琉球大学工学部の仲座栄三教授(同大島嶼(とうしょ)防災研究センター併任教員、水工学)は26日までに、東日本大震災を受けて過去の地震を解析した結果、「2010年2月に最大震度5弱を観測した沖縄本島近海地震が、東日本大震災の発生を示す予兆だったと推測される」などと発表した。

 仲座教授は「今回の大地震が、これまでの地震や噴火の時系列パターンを大きく変化させる可能性がある。今後5~10年内に沖縄でも大地震が発生する可能性がある」とも説明。東北地方だけでなく九州・沖縄地方の地殻変動が、大震災後にどう変化したのかを調査する必要性を強調した。

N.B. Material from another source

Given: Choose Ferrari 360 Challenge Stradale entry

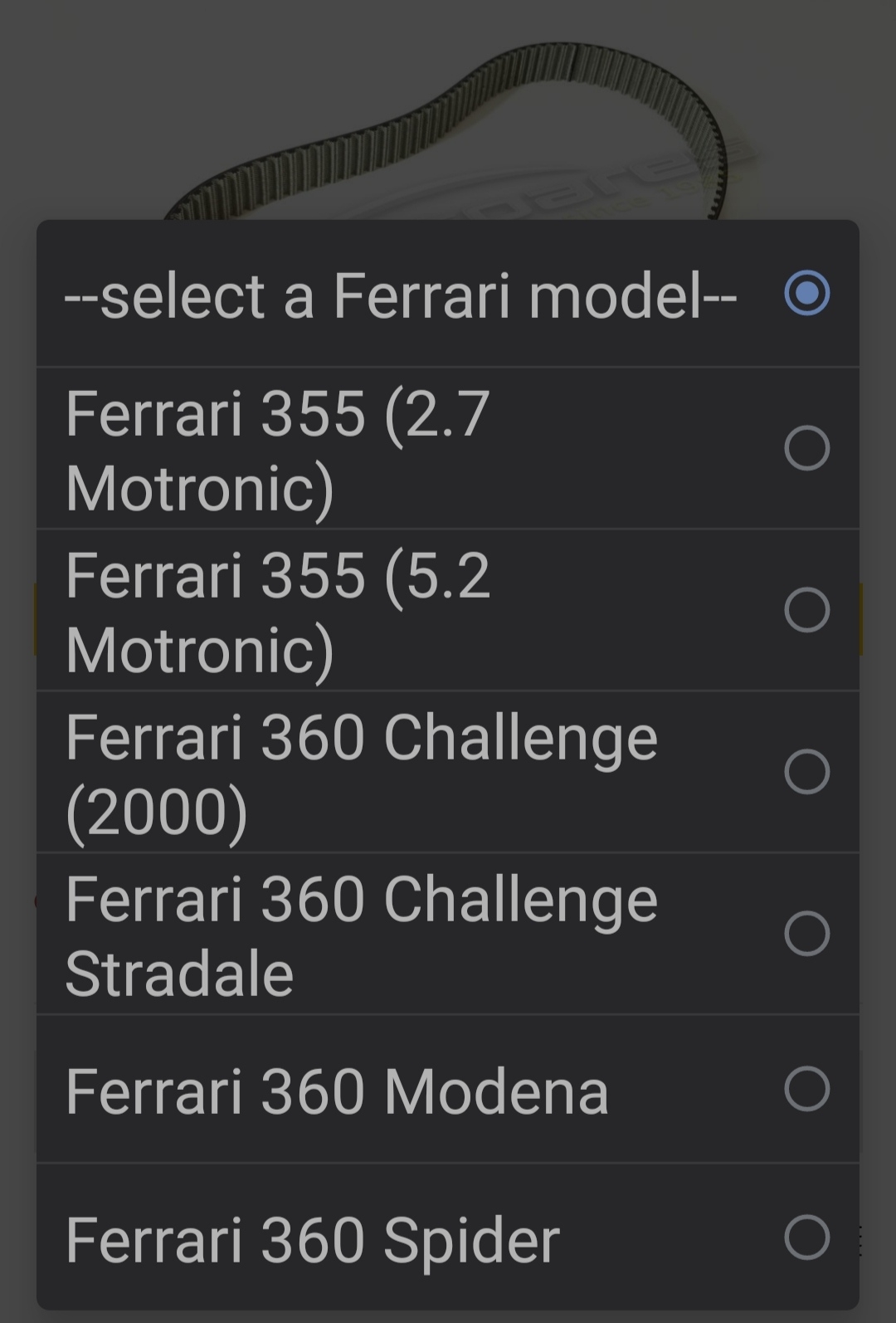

 一方、宮城県や岩手県は津波や避難対策の先進地だが、想定外の災害に対応できなかったと指摘。その上で「沖縄県の災害対策は3~4メートル程度の津波を想定している。過去に沖縄でも大津波が発生しており、想定外も視野に入れた対策を練る必要がある」と訴えた。

 沖縄本島近海地震は、震源地を那覇の東南東約100キロ、震源の深さを37キロとするマグニチュード7・4の強い地震で、糸満市では震度5弱を記録した。